To understand how the economy works, we have different kinds of metrics like the Index of Industrial Production (IIP) or Gross Domestic Product (GDP). IIP calculates the growth in factory output; GDP measures the size of the economy. Similarly, we have the PMI data that gauges the growth in demand. It does so by evaluating business activity and planned purchases of goods and services. The PMI data is announced separately for manufacturing and services sectors, and is reported as a double-digit figure. Any figure above 50 reflects growth in activity. Consequently, a sub-50 reading denotes a contraction or a fall in activity.
What this means
Higher the figure, greater is the expansion. This means, businesses are getting more fresh orders. PMI thus reflects an improvement in demand, and consequently, the economy. But, as with any other economic data, only a consistent reading will help understand macroeconomic conditions.
Indian PMI
Manufacturing PMI for October stood at 49.6, the same as September.

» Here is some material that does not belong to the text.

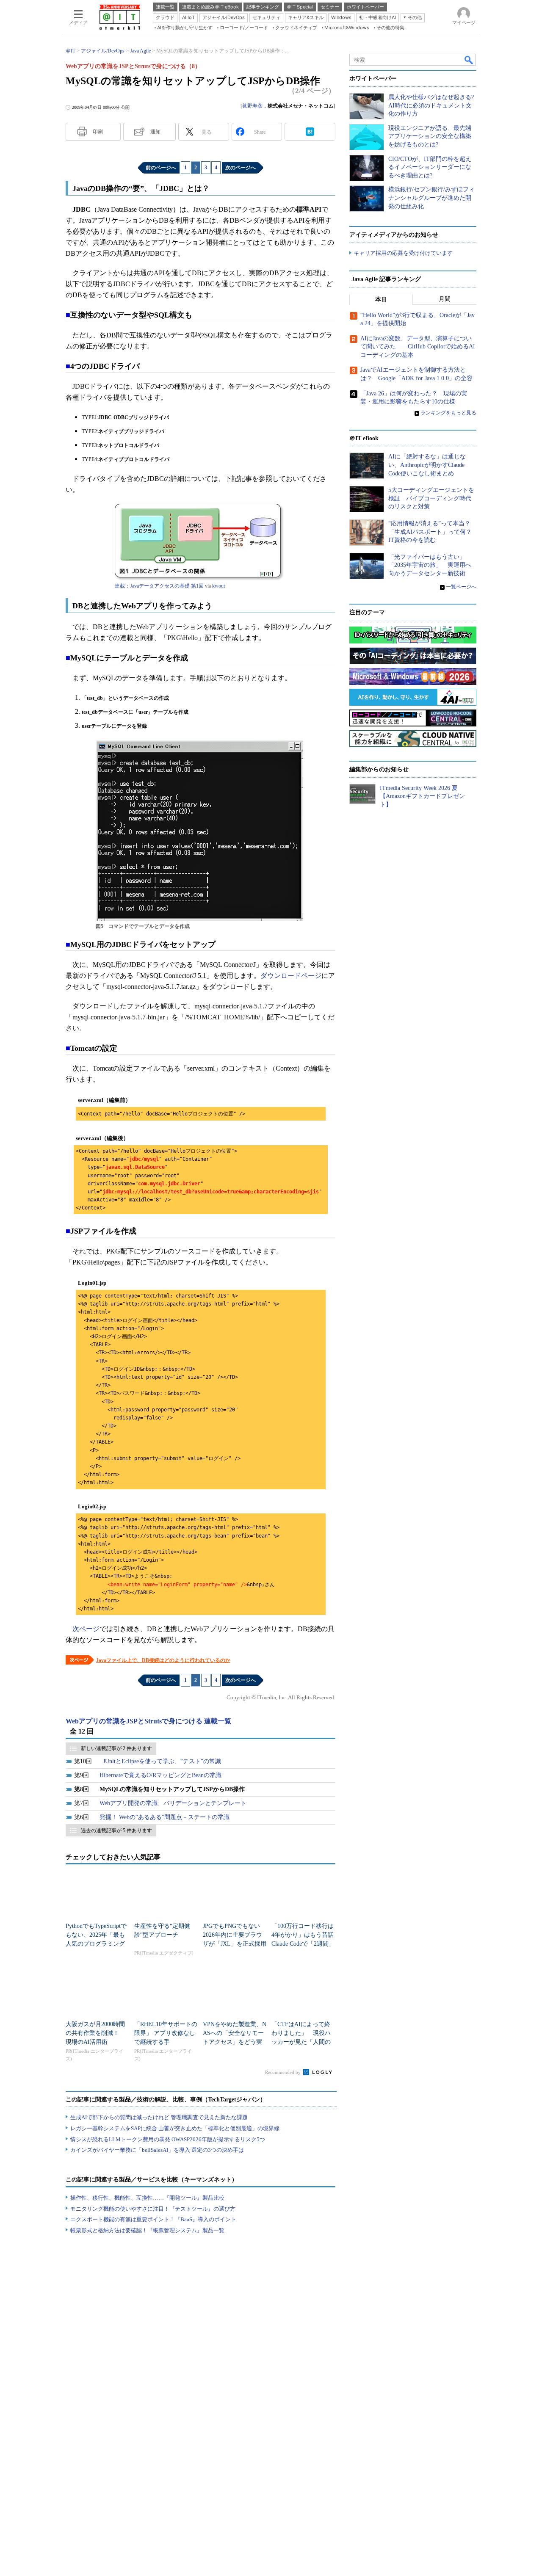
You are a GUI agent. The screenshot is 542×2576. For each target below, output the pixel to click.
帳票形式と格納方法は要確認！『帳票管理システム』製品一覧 (147, 2230)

It has been below 50-levels since August. Services PMI, meanwhile, improved marginally to 47.1 from the over four-year low of 44.6 in September.
Reading the fine-print
The PMI survey takes into account factors like new orders, outlook for future, employment and production output. Data for October suggests that while there is a marginal pick-up in orders, some stress factors remain like high input price, inventory levels or order backlog.
Input price index and inventory pile-up
High input costs reduce a company’s profitability. This rose to a 16-month high of 64.5 in October despite an appreciation in the rupee in September, according to a Business Standard report. This shows that the industry faces broad-based pressure on pricing. This could also force companies to hike prices to maintain profitability, which could further impact demand. Inventories are the goods that factories produce well in advance of sales. Companies build inventories to make sure goods are available in plenty. However, too much increase will lead to a fall in production until the goods are sold. This also reflects slower demand. Inventories, when compared to new orders, rose to the highest levels since January 2009, the report said. This suggests that manufacturing output could fall going forward.